Sellers has become increasingly critical of Haley and Senator Tim Scott (R., S.C.), a black man, for denying the existence of systemic racism in the United States. The trio served together in the state legislature previously.

“I know Nikki and Tim — both are brilliant — but for them not to be able to make the logical jump is troubling: Systemic racism is the issue,” Sellers told the New York Times for an article last Thursday. “For them to recount their own experiences but close their eyes to the bigger picture, it’s troubling.”

During Haley’s town hall discussion in Des Moines, Iowa, the presidential candidate took aim at Republican frontrunners Trump and Florida governor Ron DeSantis for not tackling entitlement reform.

“I know that Trump and DeSantis have both said we’re not going to deal with entitlement reform, well all you’re doing is leaving it for the next president, and that’s leaving a lot of Americans in trouble,” Haley said.

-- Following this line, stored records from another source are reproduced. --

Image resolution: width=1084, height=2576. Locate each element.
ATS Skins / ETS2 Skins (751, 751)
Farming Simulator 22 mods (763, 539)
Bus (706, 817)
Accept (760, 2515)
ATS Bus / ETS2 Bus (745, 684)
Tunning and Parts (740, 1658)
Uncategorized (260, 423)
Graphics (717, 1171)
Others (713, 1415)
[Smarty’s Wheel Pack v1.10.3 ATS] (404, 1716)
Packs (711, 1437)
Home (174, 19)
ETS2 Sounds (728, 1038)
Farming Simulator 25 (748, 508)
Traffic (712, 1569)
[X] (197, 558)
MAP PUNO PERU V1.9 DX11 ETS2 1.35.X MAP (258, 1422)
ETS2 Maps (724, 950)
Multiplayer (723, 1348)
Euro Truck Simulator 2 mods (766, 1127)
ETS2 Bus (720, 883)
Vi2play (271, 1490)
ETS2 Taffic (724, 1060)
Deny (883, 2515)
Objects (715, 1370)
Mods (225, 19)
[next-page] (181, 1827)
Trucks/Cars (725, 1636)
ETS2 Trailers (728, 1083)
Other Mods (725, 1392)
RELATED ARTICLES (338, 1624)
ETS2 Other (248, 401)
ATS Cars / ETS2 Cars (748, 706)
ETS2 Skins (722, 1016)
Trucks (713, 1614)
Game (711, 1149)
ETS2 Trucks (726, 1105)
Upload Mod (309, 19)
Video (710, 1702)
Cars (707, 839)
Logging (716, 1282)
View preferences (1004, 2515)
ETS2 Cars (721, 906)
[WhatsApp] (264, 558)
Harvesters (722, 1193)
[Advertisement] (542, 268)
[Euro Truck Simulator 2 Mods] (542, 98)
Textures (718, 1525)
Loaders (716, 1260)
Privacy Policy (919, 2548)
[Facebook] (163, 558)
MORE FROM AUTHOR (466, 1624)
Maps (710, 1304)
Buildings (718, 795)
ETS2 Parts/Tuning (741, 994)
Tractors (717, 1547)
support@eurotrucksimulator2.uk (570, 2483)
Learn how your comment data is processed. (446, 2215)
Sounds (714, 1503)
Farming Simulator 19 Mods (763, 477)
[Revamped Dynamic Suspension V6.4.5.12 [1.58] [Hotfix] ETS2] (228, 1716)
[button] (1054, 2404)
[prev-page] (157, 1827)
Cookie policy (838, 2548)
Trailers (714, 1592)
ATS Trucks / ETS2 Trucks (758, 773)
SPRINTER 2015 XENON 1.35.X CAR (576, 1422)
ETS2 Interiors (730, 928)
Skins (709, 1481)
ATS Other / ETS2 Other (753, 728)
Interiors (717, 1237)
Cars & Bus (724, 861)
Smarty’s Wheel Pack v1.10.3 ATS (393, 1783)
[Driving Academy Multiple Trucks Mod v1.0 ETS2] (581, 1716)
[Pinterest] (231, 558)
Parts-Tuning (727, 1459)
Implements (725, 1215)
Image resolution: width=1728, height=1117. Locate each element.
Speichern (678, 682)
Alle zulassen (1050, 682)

“We can’t keep kicking this can down the road.”

The former governor has been outspoken about the need to raise the retirement age to avert a financial crisis with social welfare programs such as Social Security and Medicare.

“The first thing you do is you change the retirement age of the young people coming up so that we can try and have some sort of system for them,” Haley said during a town hall debate in Council Bluffs, Iowa, in early March.

“It’s the new ones coming in. It’s those in their 20s that are coming in. You’re coming to them and you’re saying, the game has changed. We’re going to do this completely differently.”

According to RealClearPolitics polling, Haley places third among Republican presidential candidates, with 4.4 percent of primary voters supporting her.

Ari Blaff is a reporter for the National Post. He was formerly a news writer for National Review.